The contestant who seems the most sympatico to me is the one actually named Star; he’s a guy who doesn’t like tattoos or the other trappings of rock living on that high level. I don’t know how well that sits with the band members of Supernova or Dave Navarro, who have no unmarked body space. Storm is a little scary herself, but that is required of Portland women. Portland, as you know, is the home of Tonya Harding, and the whole state is notable for producing Marci Rideout, the woman who gained fame by accusing her husband of rape, and Diane Downs, the trendsetting child murderess. Apparently the goal of most Portland women is to have a TV movie of the week made about them.

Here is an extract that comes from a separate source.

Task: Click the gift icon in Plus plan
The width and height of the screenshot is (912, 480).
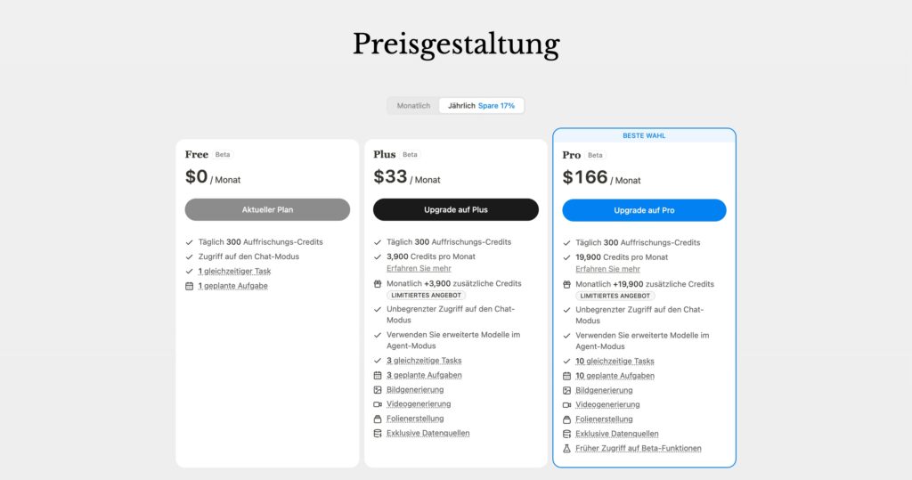Action: pos(378,284)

It turns out that Storm Large is her real name (her middle name is Susan). Which she must get that a lot. It’s the first thing she says about herself in the first interview with her aired on the show. But she is no Portlander. Storm was born in Massachusetts, and went to a prep school in Southborough called St. Marks, where her father teaches.

 

Storm Large from the website

But now seeing Storm up close thanks to the wonders of television I kept being reminded of someone else, and I couldn’t figure out who it was. I knew who contestant Lukas, from Canada, looks like: Clint Howard, widely noted as the ugliest man in Hollywood (Lucas is another homeless guy, like J.D. Fortune, who won the first season’s contest to front INXS). Anyway, I finally hit upon it. She has the same basic facial structure as Lindsay Lohan. And I revere Lindsay Lohan. It turns out that, after all these years of thinking that I was attracted to any reasonably pretty girl, I have a “type.” 

I’m a little worried about Storm. She is 37, and that seems a little long in the tooth for a band fronting rock star. At the same time, Supernova are pretty old themselves. In any case, I am rooting for Storm, while at the same time kinda hoping she loses so that she’ll come back to Portland.

 

 

Comments: 1 Comment

One Response to “Nocturnal Admissions: TV; Storm Large on Rock Star: Supernova

  1. mike Says:

    I knew her as the daughter of my advisor and math teacher, Hank Large, at a prep school outside Boston. She was just a young girl of, maybe 4 years, and fit the name Stormy, as we knew her. Her father was, and I’m sure, is a great guy.